Imagine minimum-wage Greenwich dinner ladies receiving a terse political
diktat that they must retrain at an army boot camp, then within weeks
abandon an easy life slitting open packs of potato smileys for the drudgery
of spud bashing? And we know proper cooking takes longer, says the local
council, but we aren’t paying overtime, so in the first two hours of your
shift you’ll be working for nada. All this after being battered
with a butternut squash until you concede that for years you’ve been
poisoning children — and your own family. Who wouldn’t down ladle and leg it?
And why would inner-city secondary head teachers, already dealing with
truancy, disruption and underachievement, add mutinous dinner ladies,
moaning McParents and kids retching up roast veg to their travails? The
Greenwich schools’ catering manager, the council leader: why put your jobs
on the line, risk illegal overspending or endure all that earache trying to
deny the universally acknowledged truth Kids Only Eat Junk?
Television is constantly blamed for encouraging people to behave far worse
than in real life — the lewd drunks of Big Brother — but little
is said about how it brings out our very best selves. In exchange for a tiny
sprinkling of celebrity fairy dust, ordinary people are prepared to
reconsider their most deep-rooted prejudices and intractable habits, as the
uplifting School Dinners showed.

(Records):
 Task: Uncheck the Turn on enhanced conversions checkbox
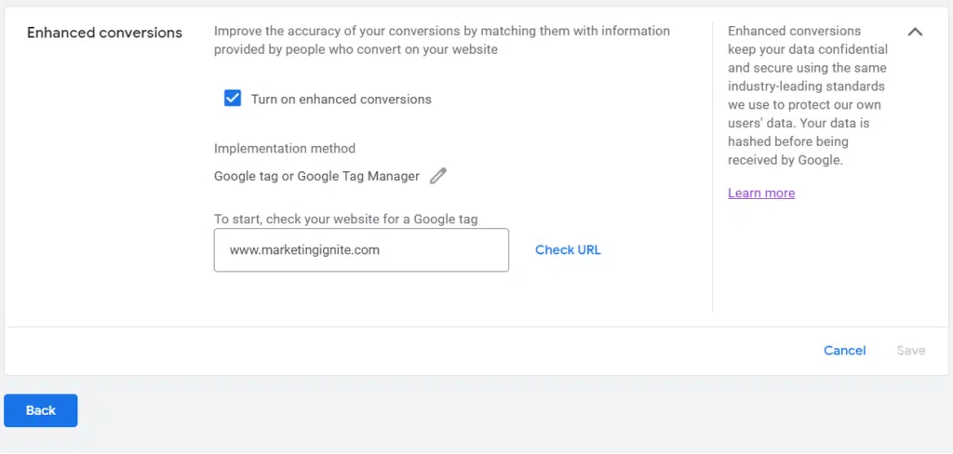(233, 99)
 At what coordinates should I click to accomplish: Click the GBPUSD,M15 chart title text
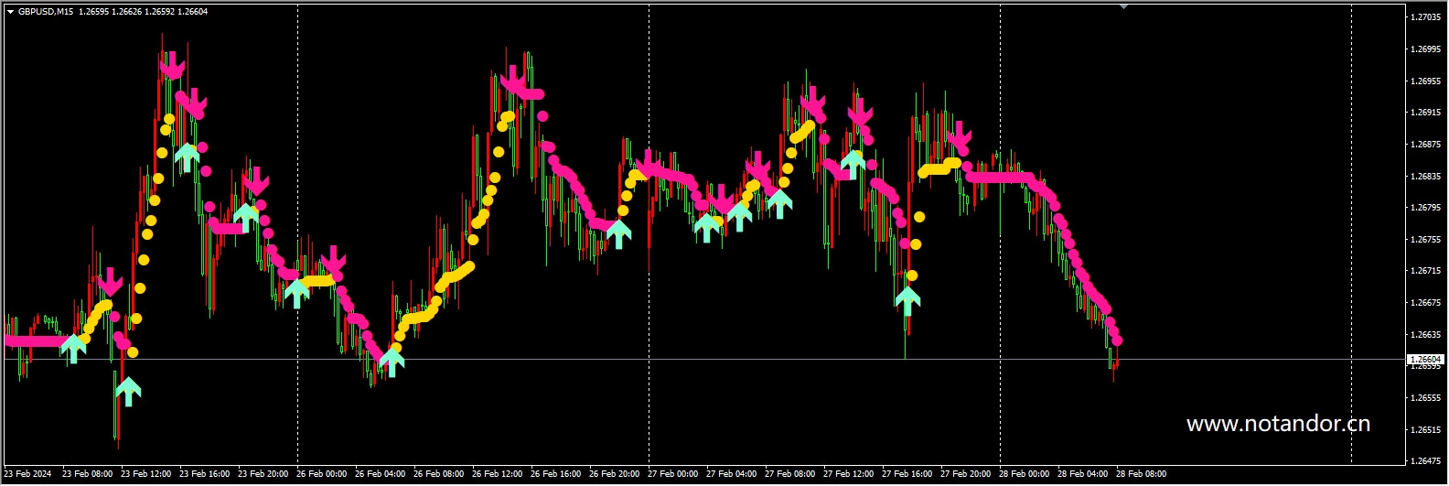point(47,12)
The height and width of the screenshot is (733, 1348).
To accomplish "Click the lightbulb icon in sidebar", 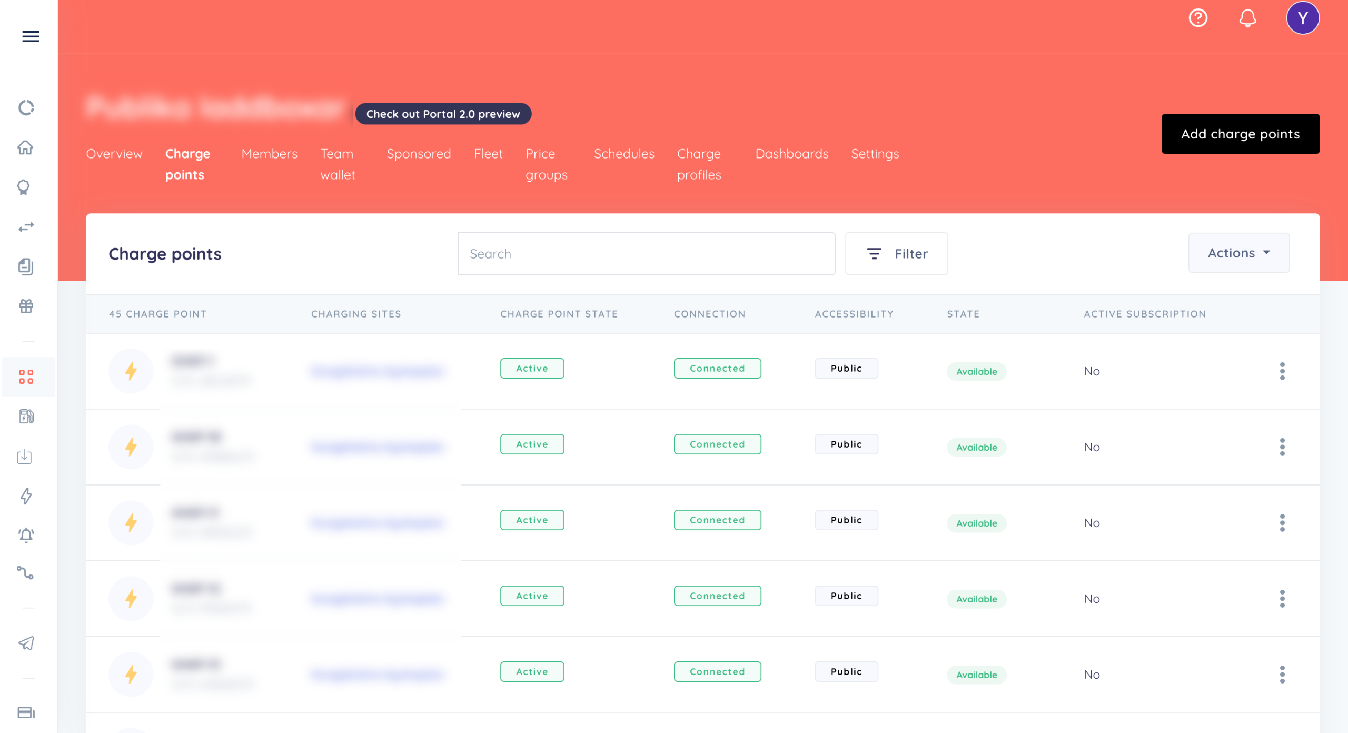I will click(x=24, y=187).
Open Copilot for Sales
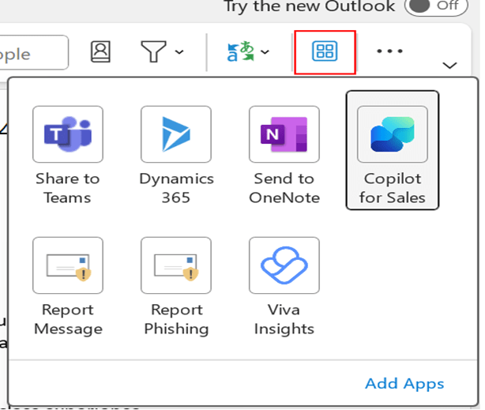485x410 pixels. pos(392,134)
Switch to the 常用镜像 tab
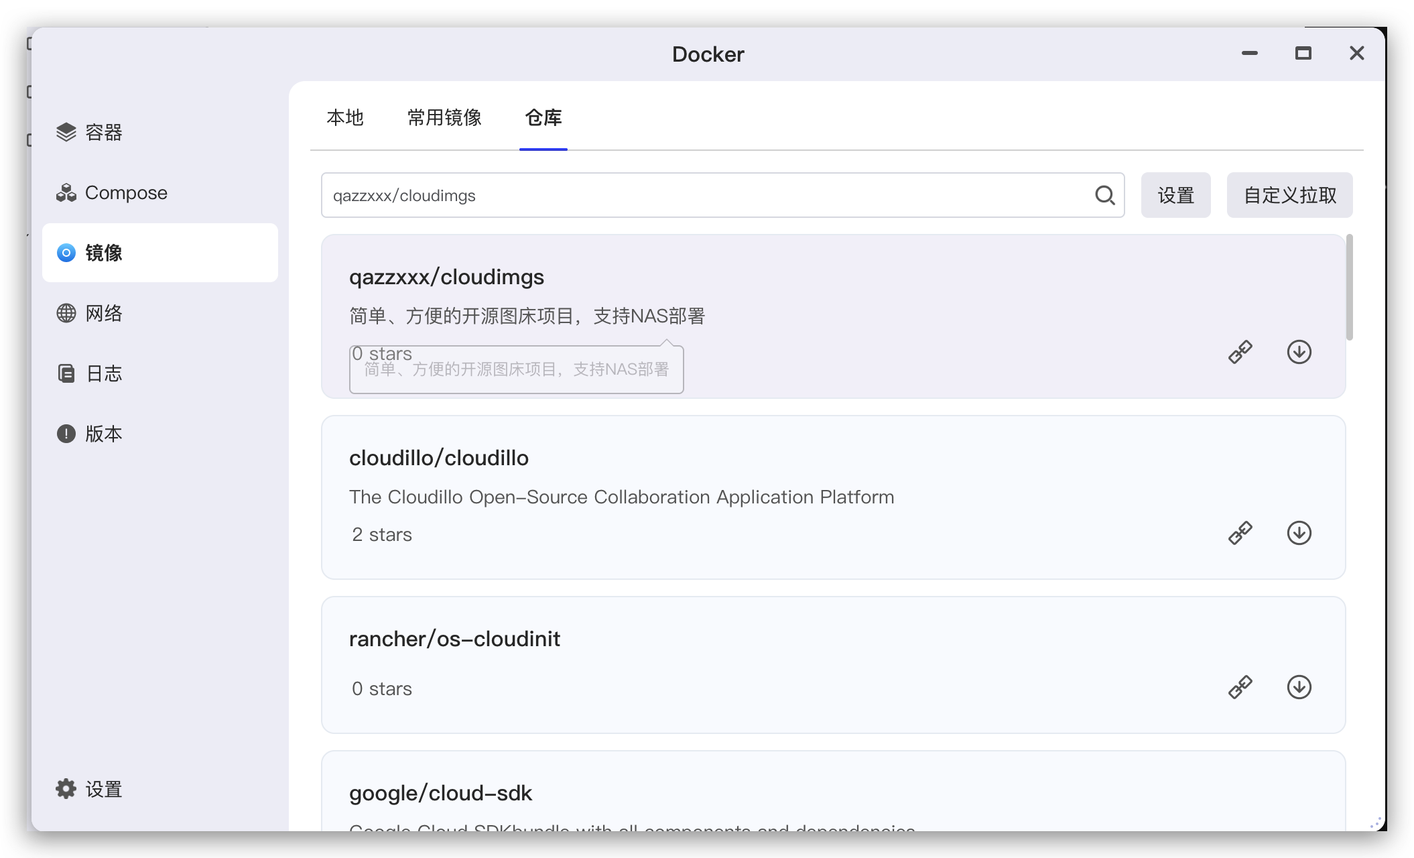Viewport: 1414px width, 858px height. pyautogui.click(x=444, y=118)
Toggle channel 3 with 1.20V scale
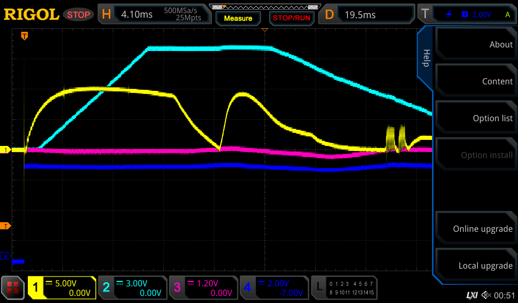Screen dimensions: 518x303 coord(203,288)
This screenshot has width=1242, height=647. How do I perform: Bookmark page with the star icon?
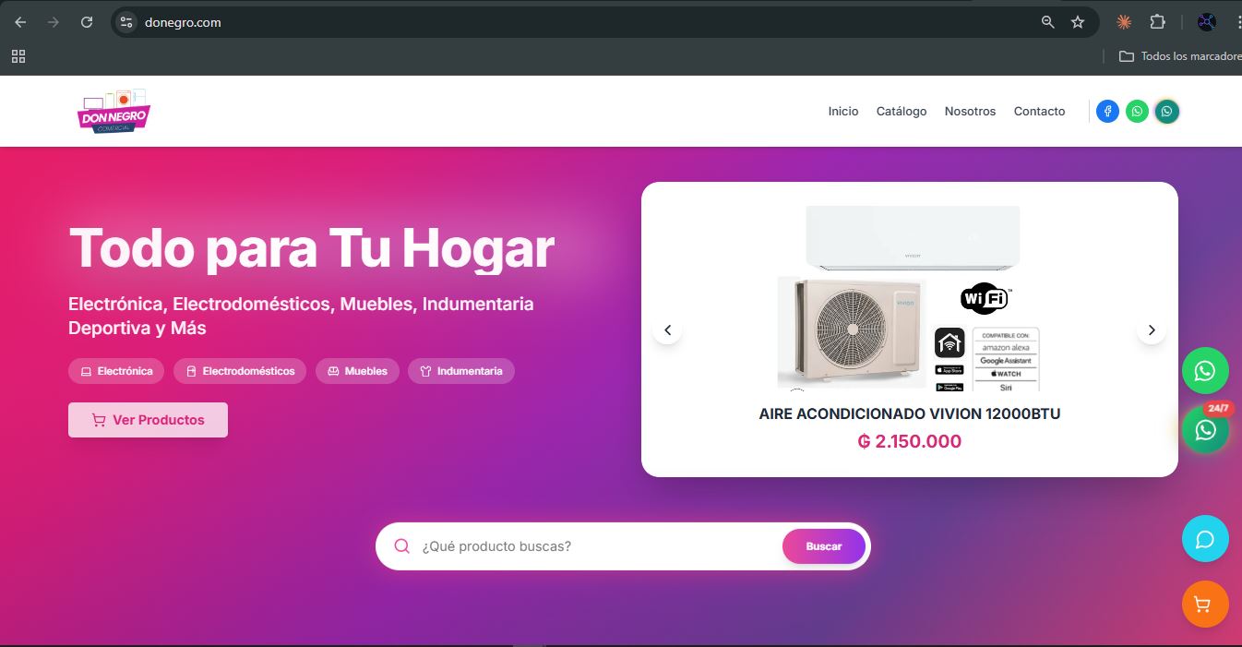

(Work to be completed): From the passage about Greenwich school dinners, quote the text starting with the words "Imagine minimum-wage Greenwich" and ending after "and leg it?".

(Correct response):
Imagine minimum-wage Greenwich dinner ladies receiving a terse political
diktat that they must retrain at an army boot camp, then within weeks
abandon an easy life slitting open packs of potato smileys for the drudgery
of spud bashing? And we know proper cooking takes longer, says the local
council, but we aren’t paying overtime, so in the first two hours of your
shift you’ll be working for nada. All this after being battered
with a butternut squash until you concede that for years you’ve been
poisoning children — and your own family. Who wouldn’t down ladle and leg it?